Under-inflated tires are a hazard to both your budget and your safety. A tire low on air can affect your gas mileage and shorten tire life due to uneven wear. More importantly, under-inflation can stress a tire to the point of failure, putting you and those on the road around you in jeopardy.
If your vehicle was produced after September of 2007, the National Highway Traffic Safety Administration requires that it include a Tire Pressure Monitoring System or TPMS. Some earlier models may also come equipped with TPMS. Check your owner’s manual to be sure.
Your TPMS monitors the air pressure in your tires and alerts you when one of them drops 25 percent or more below its recommended pressure. Your dashboard will display either the official TPMS symbol or a graphic indicating which tire is in need of air.
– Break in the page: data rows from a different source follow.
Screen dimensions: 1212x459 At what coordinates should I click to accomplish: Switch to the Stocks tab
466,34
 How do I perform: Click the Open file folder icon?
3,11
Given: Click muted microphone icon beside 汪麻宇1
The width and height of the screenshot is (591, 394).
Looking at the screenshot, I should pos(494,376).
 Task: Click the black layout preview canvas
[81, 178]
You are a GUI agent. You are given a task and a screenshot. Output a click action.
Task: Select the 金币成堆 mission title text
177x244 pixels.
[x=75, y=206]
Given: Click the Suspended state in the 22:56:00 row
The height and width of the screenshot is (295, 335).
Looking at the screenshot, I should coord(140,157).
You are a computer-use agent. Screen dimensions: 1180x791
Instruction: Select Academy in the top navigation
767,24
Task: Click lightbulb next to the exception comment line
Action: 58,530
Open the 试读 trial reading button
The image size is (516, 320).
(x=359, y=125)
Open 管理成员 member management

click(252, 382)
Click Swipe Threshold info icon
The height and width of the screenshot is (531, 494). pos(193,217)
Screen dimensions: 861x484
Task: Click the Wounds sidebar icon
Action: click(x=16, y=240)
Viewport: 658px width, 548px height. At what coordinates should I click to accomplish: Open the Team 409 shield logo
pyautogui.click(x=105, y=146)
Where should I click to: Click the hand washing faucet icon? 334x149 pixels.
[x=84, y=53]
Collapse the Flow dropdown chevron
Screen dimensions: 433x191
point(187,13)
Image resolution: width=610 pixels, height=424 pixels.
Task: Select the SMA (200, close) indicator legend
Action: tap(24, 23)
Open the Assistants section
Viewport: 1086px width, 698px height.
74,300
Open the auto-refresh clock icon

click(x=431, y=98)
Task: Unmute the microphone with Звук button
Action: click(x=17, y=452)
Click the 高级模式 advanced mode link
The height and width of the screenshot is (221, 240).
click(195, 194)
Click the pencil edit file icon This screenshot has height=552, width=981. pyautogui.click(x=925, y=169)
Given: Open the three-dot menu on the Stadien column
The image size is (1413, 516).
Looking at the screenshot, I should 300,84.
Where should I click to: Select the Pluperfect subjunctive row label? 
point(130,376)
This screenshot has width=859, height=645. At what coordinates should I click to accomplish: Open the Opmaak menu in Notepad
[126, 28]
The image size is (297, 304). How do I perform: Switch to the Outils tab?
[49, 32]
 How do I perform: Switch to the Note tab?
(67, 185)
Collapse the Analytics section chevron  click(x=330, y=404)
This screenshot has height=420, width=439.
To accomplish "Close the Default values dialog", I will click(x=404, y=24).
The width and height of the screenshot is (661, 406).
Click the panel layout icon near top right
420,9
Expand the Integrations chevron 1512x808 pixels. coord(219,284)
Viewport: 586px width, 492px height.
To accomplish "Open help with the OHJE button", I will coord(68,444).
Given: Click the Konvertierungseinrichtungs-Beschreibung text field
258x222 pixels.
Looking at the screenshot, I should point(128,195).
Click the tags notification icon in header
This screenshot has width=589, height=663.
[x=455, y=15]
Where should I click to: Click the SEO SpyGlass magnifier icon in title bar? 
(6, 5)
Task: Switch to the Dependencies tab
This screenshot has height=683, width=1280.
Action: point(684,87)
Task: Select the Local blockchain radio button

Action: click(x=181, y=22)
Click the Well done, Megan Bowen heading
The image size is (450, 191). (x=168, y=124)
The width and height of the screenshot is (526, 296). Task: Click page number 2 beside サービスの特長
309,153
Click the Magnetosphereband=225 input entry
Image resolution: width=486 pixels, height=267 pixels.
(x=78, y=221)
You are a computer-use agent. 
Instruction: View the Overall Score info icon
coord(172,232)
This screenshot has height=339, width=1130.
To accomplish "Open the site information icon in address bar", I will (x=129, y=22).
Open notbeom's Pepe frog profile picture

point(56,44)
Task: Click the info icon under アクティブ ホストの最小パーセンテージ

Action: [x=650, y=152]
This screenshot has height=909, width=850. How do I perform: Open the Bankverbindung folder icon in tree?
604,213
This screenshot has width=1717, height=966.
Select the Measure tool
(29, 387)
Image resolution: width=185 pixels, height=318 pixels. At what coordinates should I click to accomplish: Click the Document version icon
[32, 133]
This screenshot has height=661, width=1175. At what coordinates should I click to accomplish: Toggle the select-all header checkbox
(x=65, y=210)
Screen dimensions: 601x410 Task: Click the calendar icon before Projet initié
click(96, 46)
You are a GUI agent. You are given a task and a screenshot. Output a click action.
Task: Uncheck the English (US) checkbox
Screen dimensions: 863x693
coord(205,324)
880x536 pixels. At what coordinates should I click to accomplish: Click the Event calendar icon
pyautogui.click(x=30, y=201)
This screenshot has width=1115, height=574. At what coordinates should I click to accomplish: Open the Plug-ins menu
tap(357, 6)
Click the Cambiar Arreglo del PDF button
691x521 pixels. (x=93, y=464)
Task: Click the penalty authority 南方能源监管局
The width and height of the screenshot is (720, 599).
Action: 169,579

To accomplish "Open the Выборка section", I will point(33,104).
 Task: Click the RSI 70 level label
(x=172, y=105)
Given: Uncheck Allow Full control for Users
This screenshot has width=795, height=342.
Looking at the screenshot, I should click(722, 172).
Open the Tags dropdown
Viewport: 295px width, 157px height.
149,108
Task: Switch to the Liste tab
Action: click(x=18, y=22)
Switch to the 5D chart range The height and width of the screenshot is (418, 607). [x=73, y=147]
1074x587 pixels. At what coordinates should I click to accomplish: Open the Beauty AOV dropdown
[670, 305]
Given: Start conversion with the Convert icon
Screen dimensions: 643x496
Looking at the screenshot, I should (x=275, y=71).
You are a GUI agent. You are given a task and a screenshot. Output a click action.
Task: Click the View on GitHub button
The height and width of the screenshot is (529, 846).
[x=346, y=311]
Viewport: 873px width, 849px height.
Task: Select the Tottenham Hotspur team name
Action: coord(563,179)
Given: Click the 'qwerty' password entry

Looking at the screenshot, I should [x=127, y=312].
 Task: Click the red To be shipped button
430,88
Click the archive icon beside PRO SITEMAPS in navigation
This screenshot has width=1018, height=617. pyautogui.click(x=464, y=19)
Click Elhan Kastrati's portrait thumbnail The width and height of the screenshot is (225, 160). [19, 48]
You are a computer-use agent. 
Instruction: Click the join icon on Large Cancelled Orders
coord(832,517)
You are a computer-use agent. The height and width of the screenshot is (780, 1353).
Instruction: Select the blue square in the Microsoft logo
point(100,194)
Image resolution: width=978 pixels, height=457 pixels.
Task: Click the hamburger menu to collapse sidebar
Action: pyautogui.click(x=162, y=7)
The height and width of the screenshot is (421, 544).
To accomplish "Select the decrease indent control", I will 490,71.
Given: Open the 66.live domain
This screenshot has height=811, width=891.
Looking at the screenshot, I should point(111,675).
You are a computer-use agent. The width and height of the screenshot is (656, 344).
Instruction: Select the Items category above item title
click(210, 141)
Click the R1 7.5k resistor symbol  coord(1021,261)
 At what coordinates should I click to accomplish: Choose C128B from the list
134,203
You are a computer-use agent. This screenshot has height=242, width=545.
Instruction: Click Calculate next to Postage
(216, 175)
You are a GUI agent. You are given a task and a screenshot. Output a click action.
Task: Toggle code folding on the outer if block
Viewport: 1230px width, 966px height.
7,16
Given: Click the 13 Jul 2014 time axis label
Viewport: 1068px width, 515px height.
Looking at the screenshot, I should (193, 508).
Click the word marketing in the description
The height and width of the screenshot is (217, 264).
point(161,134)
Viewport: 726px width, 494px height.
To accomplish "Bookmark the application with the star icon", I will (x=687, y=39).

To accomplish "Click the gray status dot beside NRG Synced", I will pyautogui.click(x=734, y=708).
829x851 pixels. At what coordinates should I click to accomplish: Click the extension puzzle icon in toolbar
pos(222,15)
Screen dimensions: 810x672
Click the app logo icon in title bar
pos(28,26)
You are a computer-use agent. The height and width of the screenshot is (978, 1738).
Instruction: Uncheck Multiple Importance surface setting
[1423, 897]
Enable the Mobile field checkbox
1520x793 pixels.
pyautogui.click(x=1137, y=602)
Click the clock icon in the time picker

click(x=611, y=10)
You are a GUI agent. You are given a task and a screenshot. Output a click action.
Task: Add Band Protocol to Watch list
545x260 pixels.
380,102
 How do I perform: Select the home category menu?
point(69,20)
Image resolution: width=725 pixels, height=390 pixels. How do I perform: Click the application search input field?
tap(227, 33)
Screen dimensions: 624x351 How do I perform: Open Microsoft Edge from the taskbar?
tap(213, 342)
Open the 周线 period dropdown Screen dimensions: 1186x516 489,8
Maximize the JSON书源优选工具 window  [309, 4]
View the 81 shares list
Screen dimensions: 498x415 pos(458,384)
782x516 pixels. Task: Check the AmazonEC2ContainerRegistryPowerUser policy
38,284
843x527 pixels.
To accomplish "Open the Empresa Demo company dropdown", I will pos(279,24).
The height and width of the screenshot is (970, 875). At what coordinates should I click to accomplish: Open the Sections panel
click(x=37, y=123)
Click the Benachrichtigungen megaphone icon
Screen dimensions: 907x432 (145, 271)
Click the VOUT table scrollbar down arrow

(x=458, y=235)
When you see this light, bring your vehicle into Pep Boys for a tire pressure check.
Tire pressure sensors used in are often referred to as direct or indirect. Direct means that a tire pressure sensor has been placed in each tire, which is linked to your vehicle’s onboard computer to directly measure air pressure.
If your vehicle has an indirect tire pressure monitoring systems, it will monitor the relative speed and rotation of the vehicle’s wheels and alerts you when one wheel is significantly out of sync with the others. This can mean an underinflated tire. Be aware, this method will not alert you if all four tires are losing air at the same rate.
TPMS is not a cure-all or a replacement for proper air pressure maintenance. Remember, rubber stretches far more than fabric or steel. Most tires are combinations of these materials. A seriously underinflated tire will allow the rubber component to stretch well beyond the tolerance of the other materials.
Even if you have a tire pressure sensor, it’s important to check your air pressure regularly – as the vehicle’s age and other factors can impact the system’s readings. If you get the TPMS warning, simply check the driver’s side doorjamb or glove box of your vehicle for the recommended tire pressure and fill the tire to spec. Your car will handle better, you’ll save gas, and you’ll be safer on the road.